Berbicara mengenai masyarakat madani tentu berhubungan erat dengan Madinah.
Karena Madinah-lah Nabi Muhammad SAW menerapkan nilai- nilai keadilan, prinsip
kesetaraan, penegakan hukum, jaminan keadilan untuk semua warga serta
perlindungan terhadap kaum minoritas. Selain itu kita juga harus meneladani
sikap kaum muslim madinah pada masa itu yang dapat hidup seimbang. Maksud dari
hidup seimbang tersebut yaitu tidak meninggalkan dunia untuk akhiratnya dan
tidak meninggalkan akhirat untuk dunianya. Mereka mampu bersikap seimbang dalam
mengejar kebahagiaan dunia dan akhirat.
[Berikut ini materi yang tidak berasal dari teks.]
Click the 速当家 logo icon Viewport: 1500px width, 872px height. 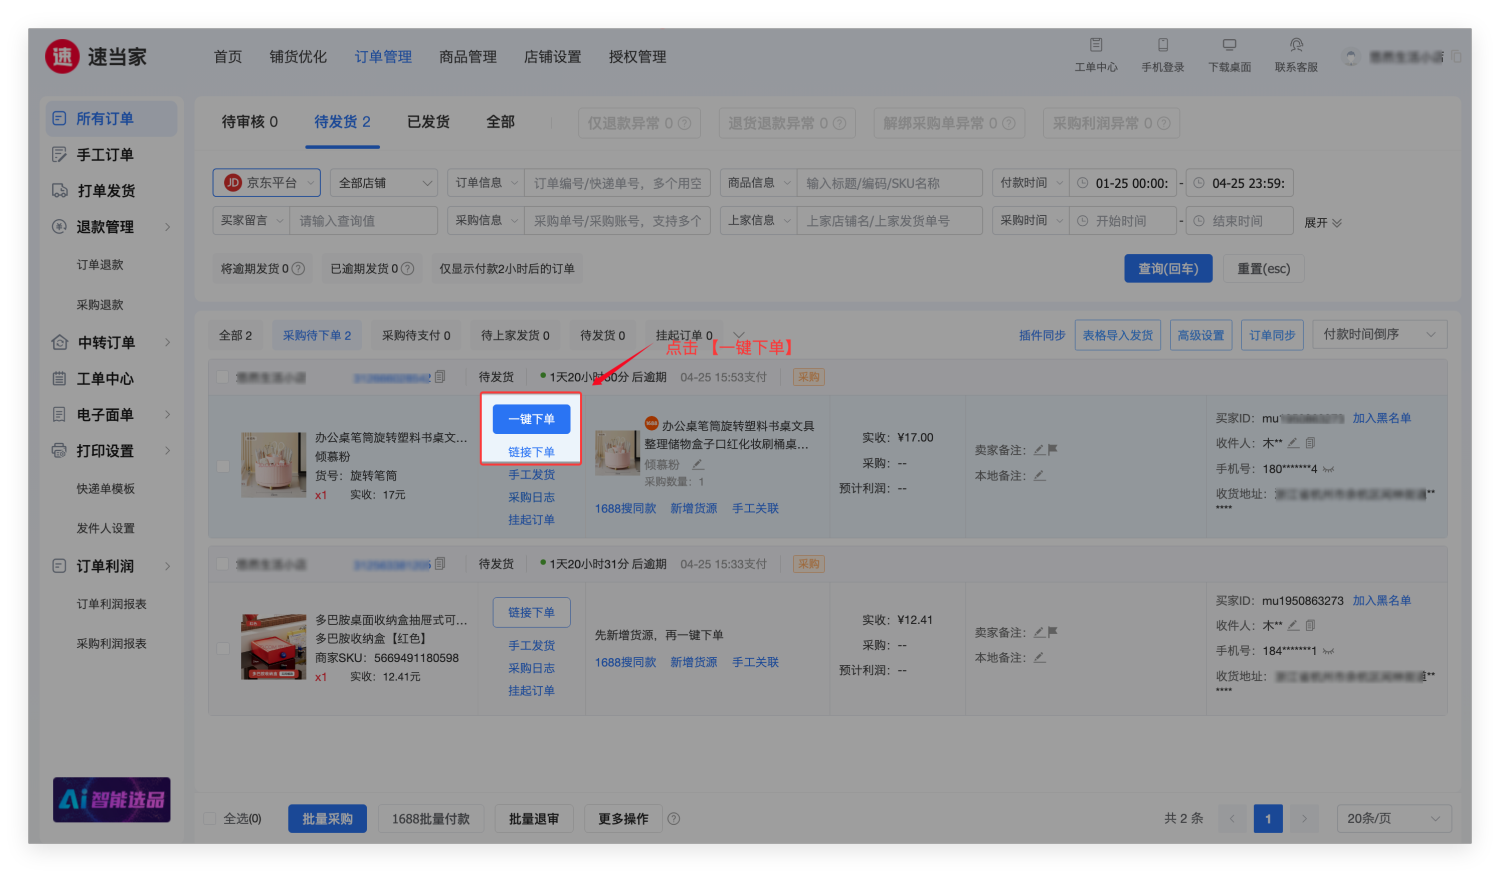pyautogui.click(x=62, y=57)
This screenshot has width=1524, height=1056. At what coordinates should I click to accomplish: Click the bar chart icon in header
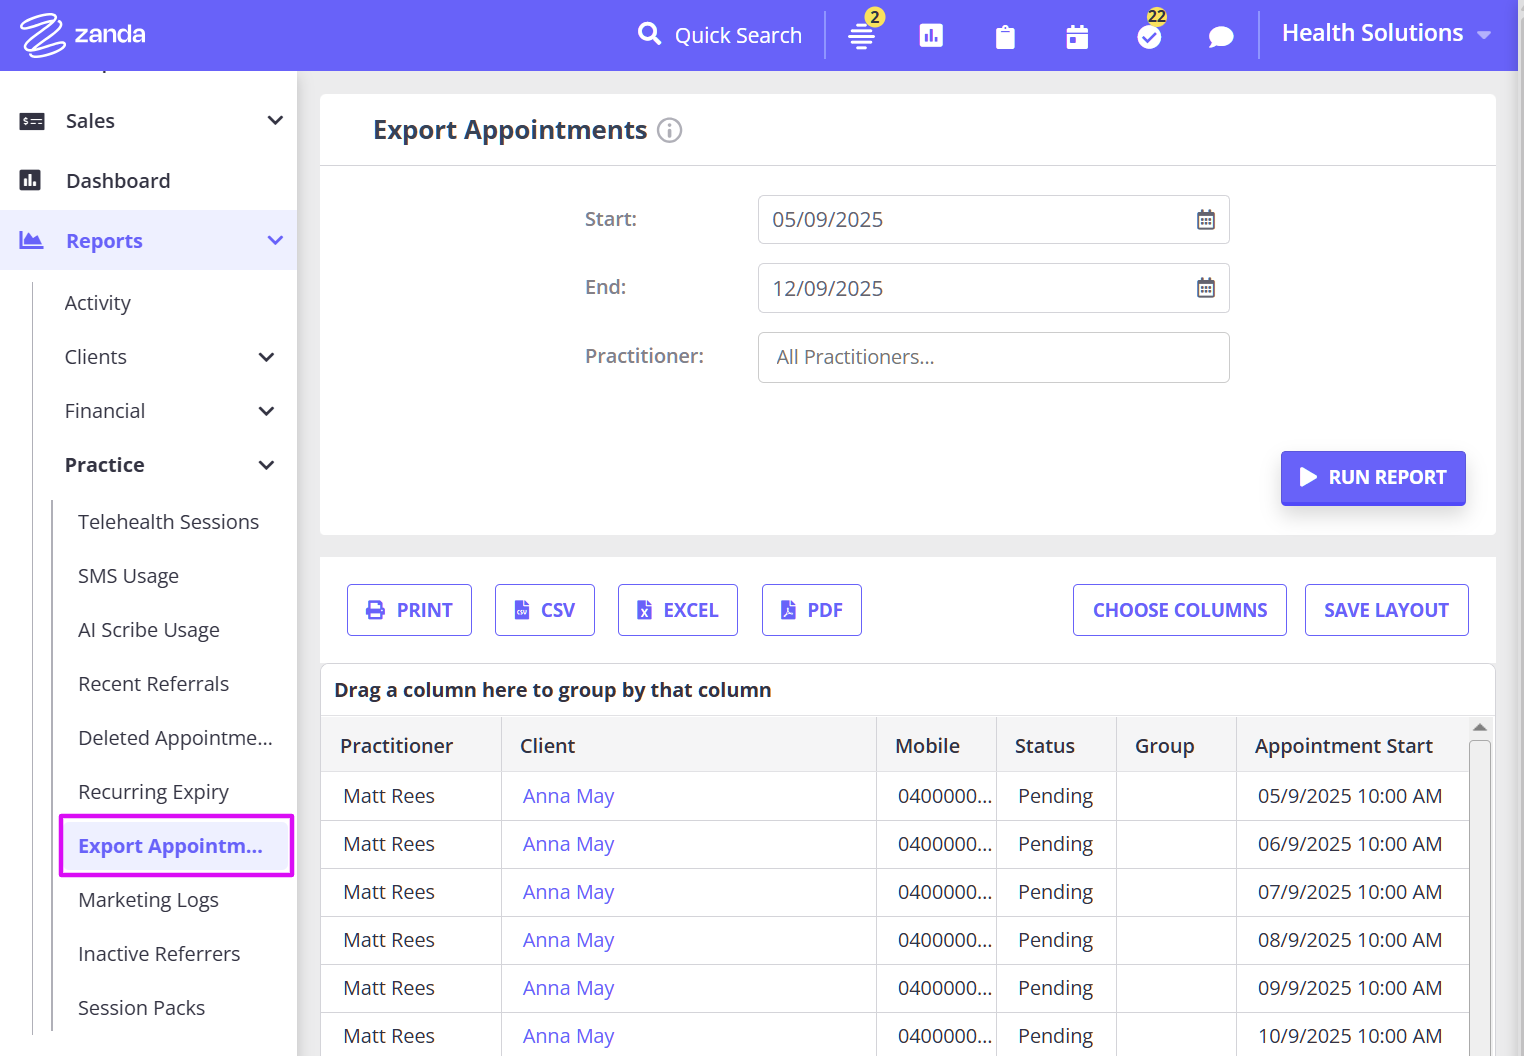pos(931,36)
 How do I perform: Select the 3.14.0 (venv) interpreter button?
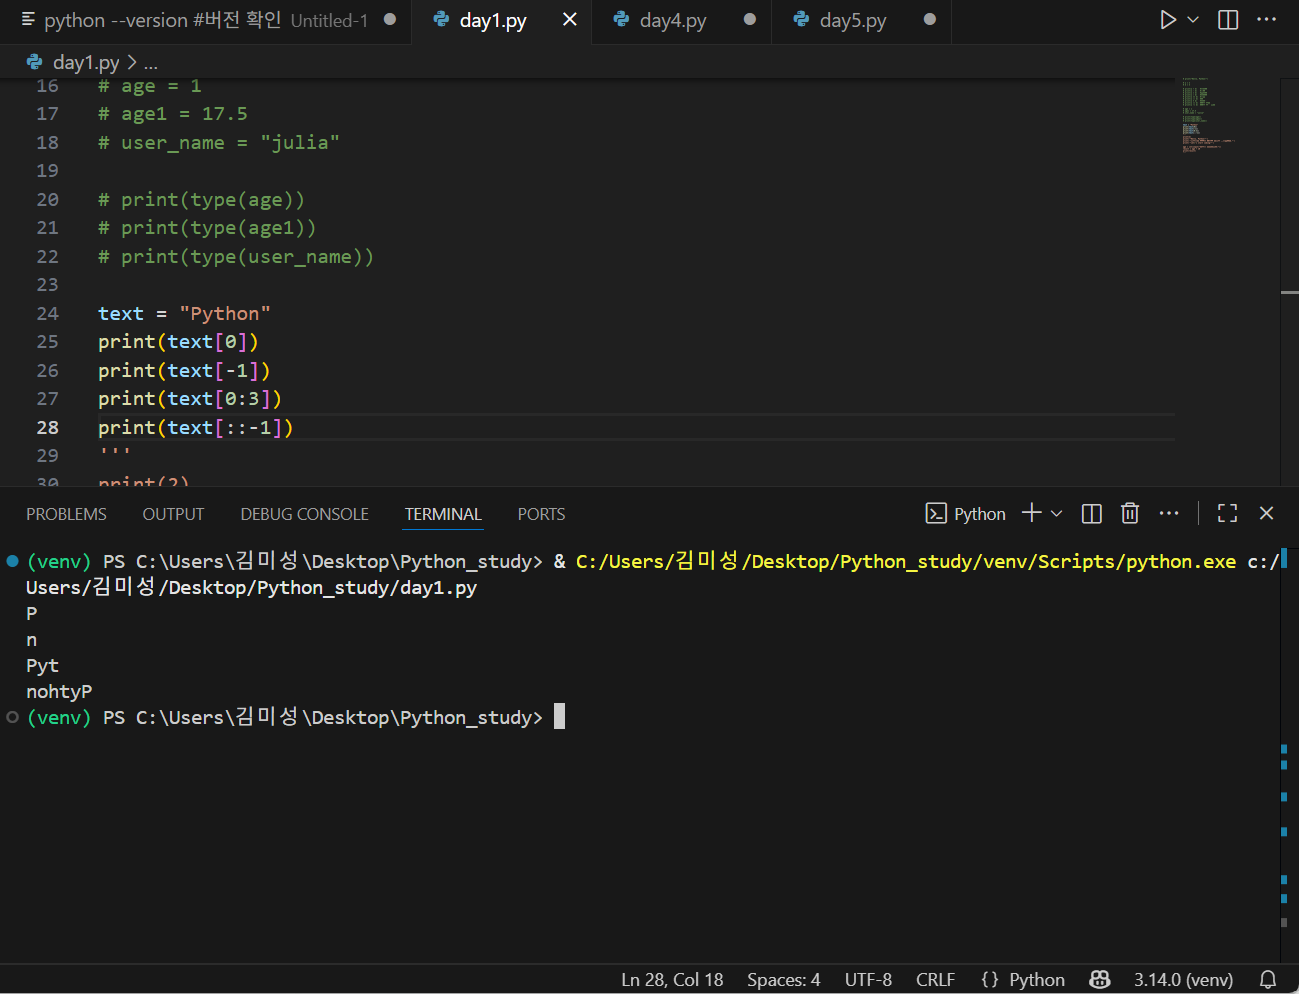point(1183,980)
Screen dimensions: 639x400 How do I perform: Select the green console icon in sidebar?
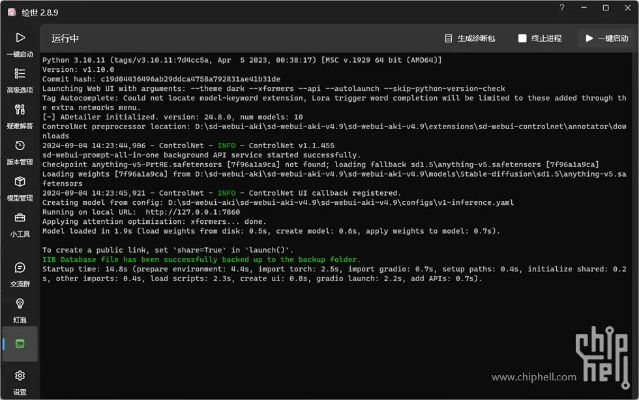[x=19, y=344]
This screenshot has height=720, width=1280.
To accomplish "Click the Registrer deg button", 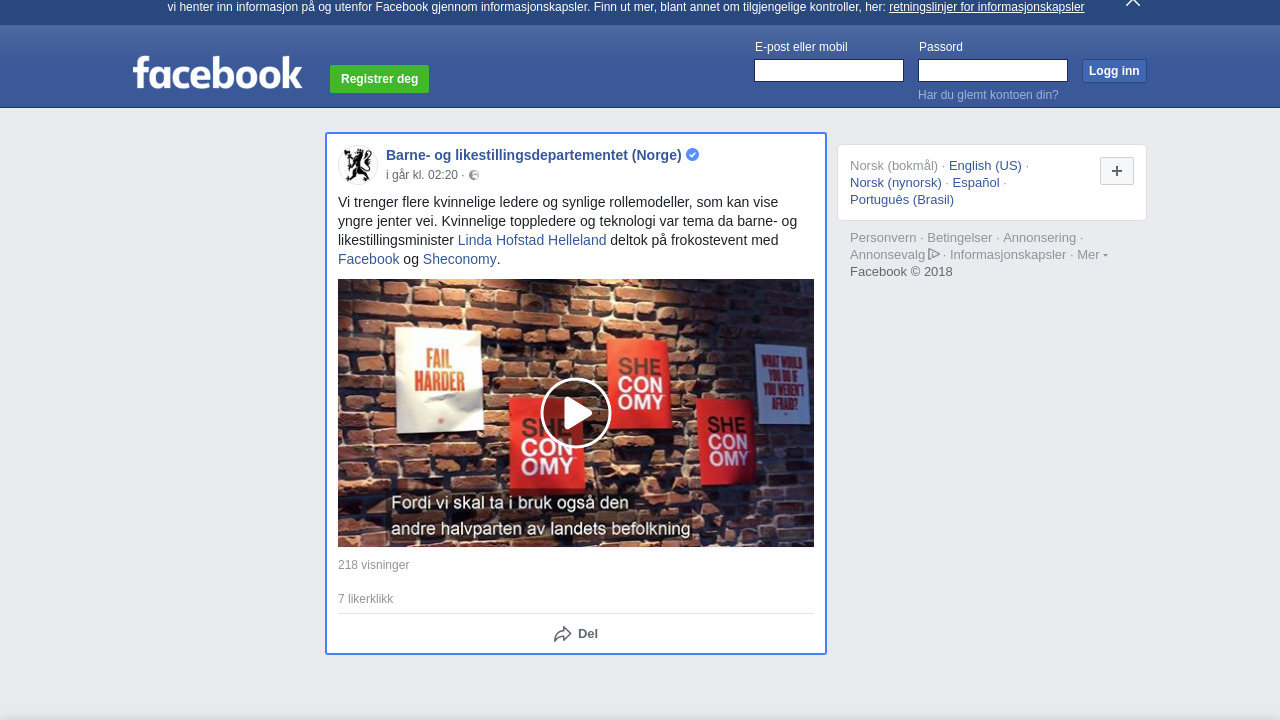I will 379,79.
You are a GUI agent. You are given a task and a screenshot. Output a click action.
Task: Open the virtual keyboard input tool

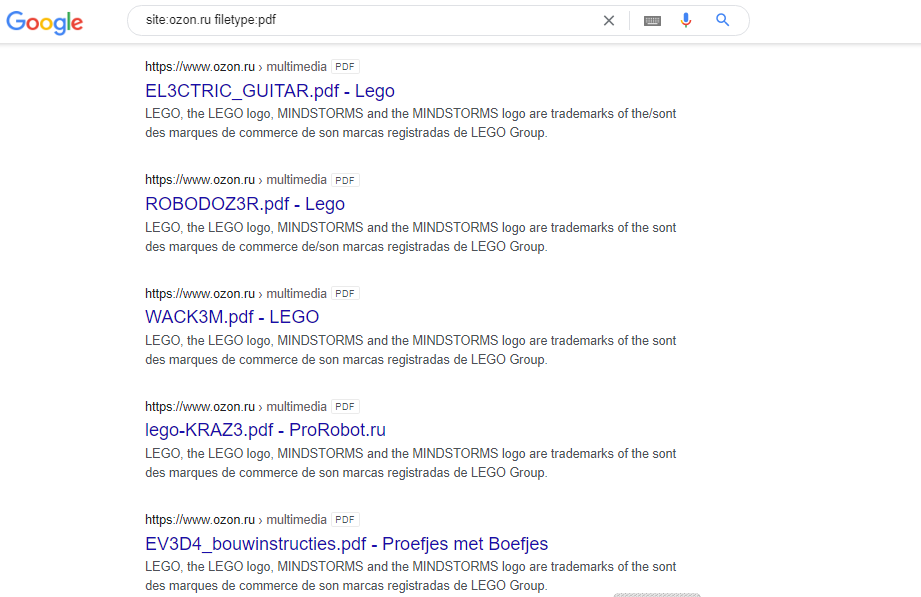[x=652, y=21]
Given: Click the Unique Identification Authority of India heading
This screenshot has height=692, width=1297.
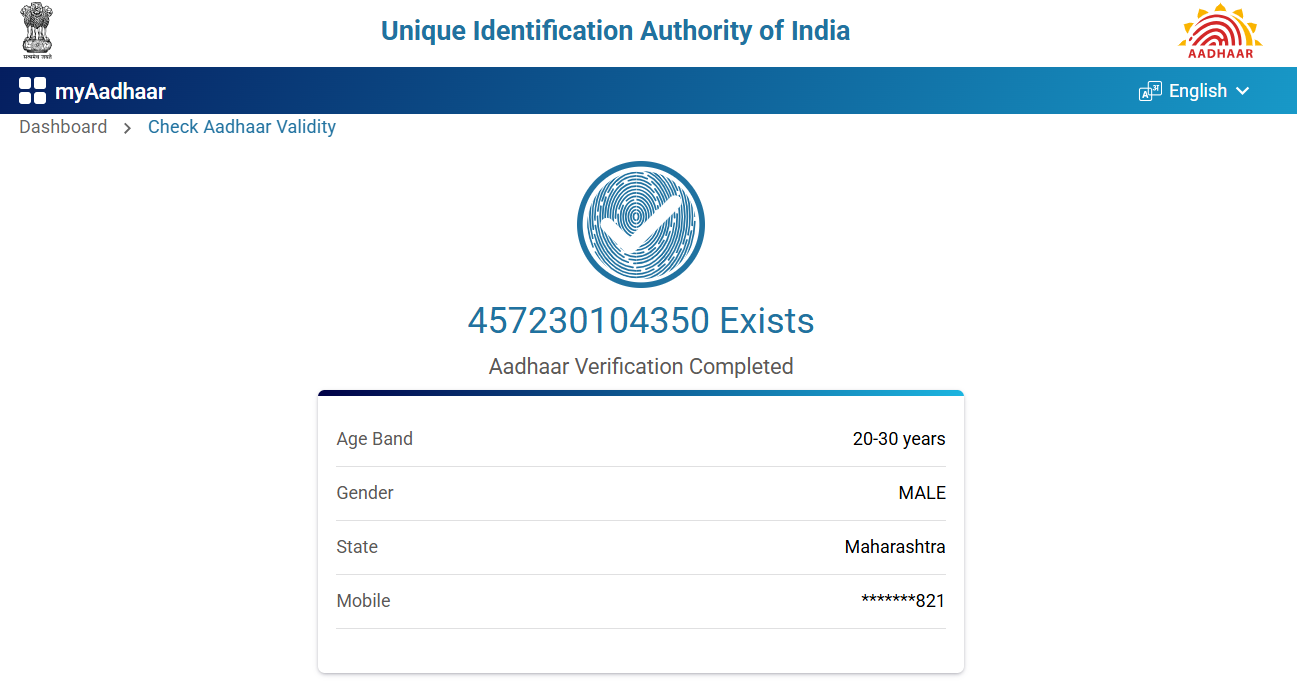Looking at the screenshot, I should 615,31.
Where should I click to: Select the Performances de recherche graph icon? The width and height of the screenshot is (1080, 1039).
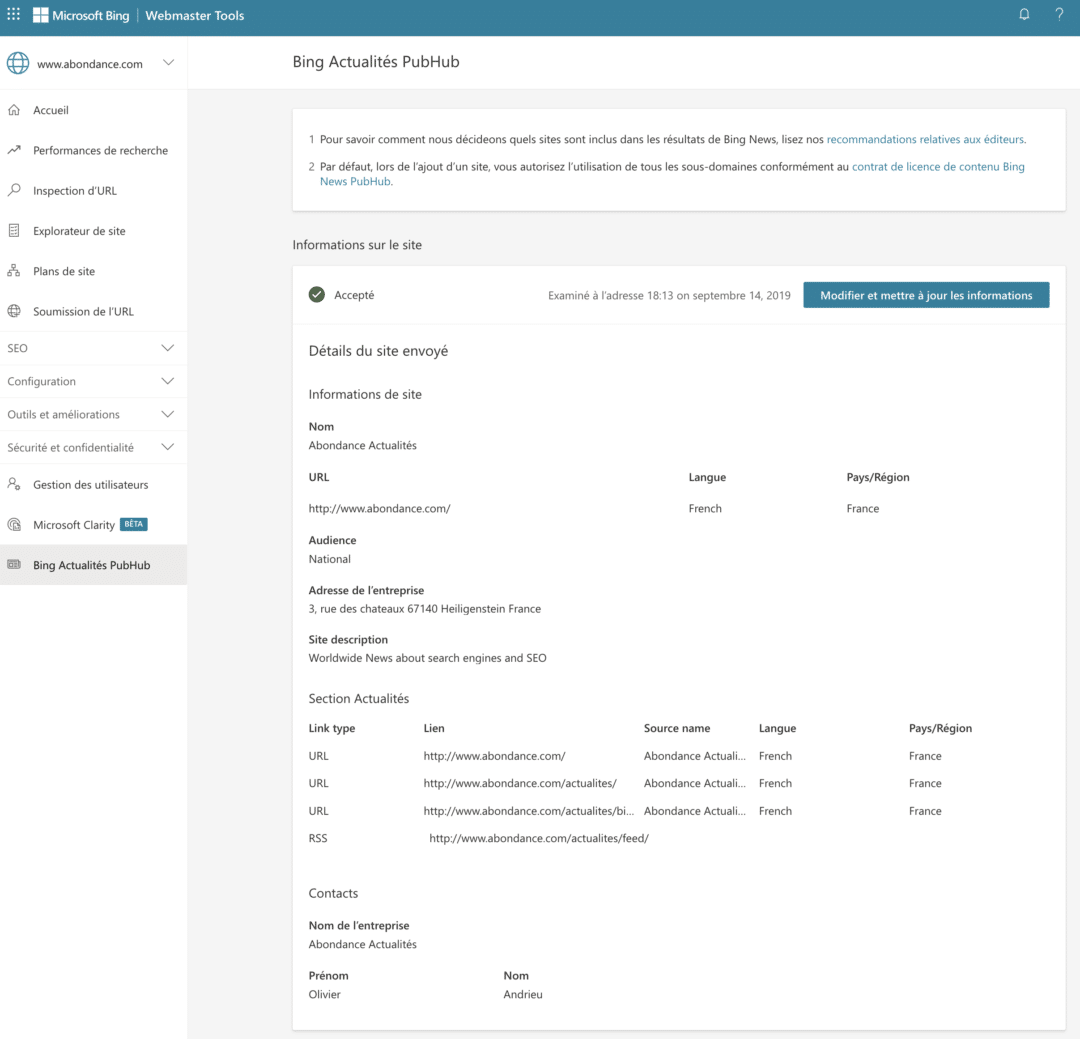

Kebangkitan dan kesejahteraan umat
islam dapat diperoleh apabila sikap seimbang tersebut dapat diteladani oleh
setiap umat islam.
1.2 RUMUSAN MASALAH
1. Bagaimana konsep masyarakat
madani ?.
2. Bagaimana sistem
ekonomi islam dan kesejahteraan umat ?.
3. Bagaimana konsep zakat
dan wakaf menurut ekonomi islam ?.
4.
Bagaimana peran umat islam dalam mewujudkan masyarakat madani ?
1.3 TUJUAN
1. Mengetahui konsep
masyarakat madani.
2. Mengetahui sistem
ekonomi islam dan kesejahteraan umat.
3. Mengetahui konsep
zakat dan wakaf menurut ekonomi islam.
4.
Mengetahui peran umat islam dalam mewujudkan masyarakat madani.
BAB
II
PEMECAHAN
MASALAH
1. Konsep Masyarakat
Madani
Masyarakat madani memiliki banyak pengertian yang telah
dikemukakan oleh beberapa pakar diberbagai negara yang mengaji dan mempelajari
tentang fenomena masyarakat madani, antaranya:
Pertama,
definisi yang dikemukakan oleh Zbigniew Rau dengan latar belakang kajiannya pada kawasan Eropa Timur dan Uni Soviet. Ia mengatakan bahwa yang dimaksud masyarakat madani
merupakan suatu masyarakat yang berkembang dari sejarah, yang mengandalkan
ruang di mana individu dan perkumpulan tempat mereka bergabung, bersaing satu
sama lain guna mencapai nilai-nilai yang mereka yakini.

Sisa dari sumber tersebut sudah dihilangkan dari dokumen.